**Directions for this task:**
Report each line of the records below that uses the word "height".

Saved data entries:
________________________
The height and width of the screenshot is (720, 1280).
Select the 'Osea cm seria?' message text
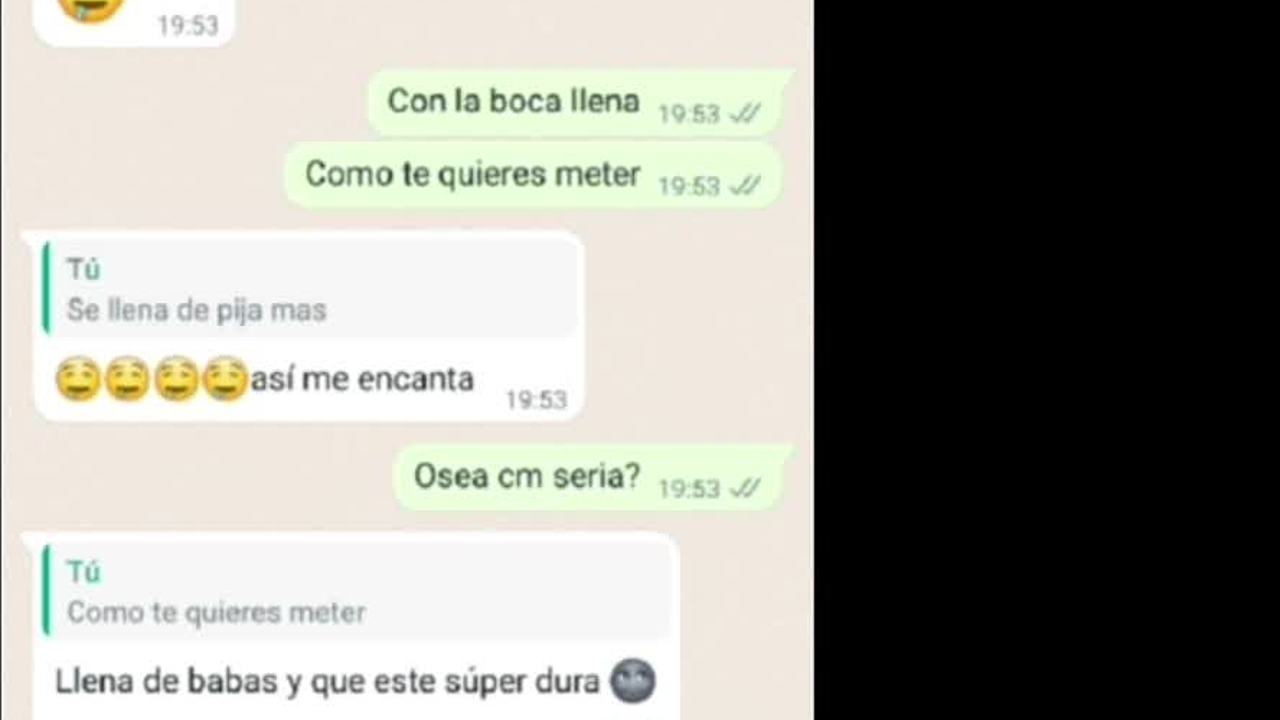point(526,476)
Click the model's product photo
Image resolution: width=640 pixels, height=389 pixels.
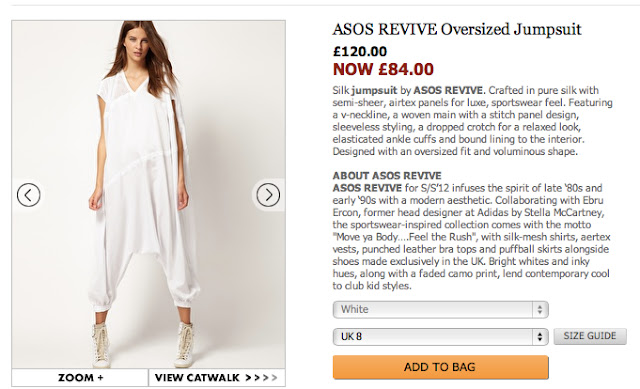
________________________
**Exercise solution:**
The height and width of the screenshot is (720, 1280).
Image resolution: width=640 pixels, height=389 pixels.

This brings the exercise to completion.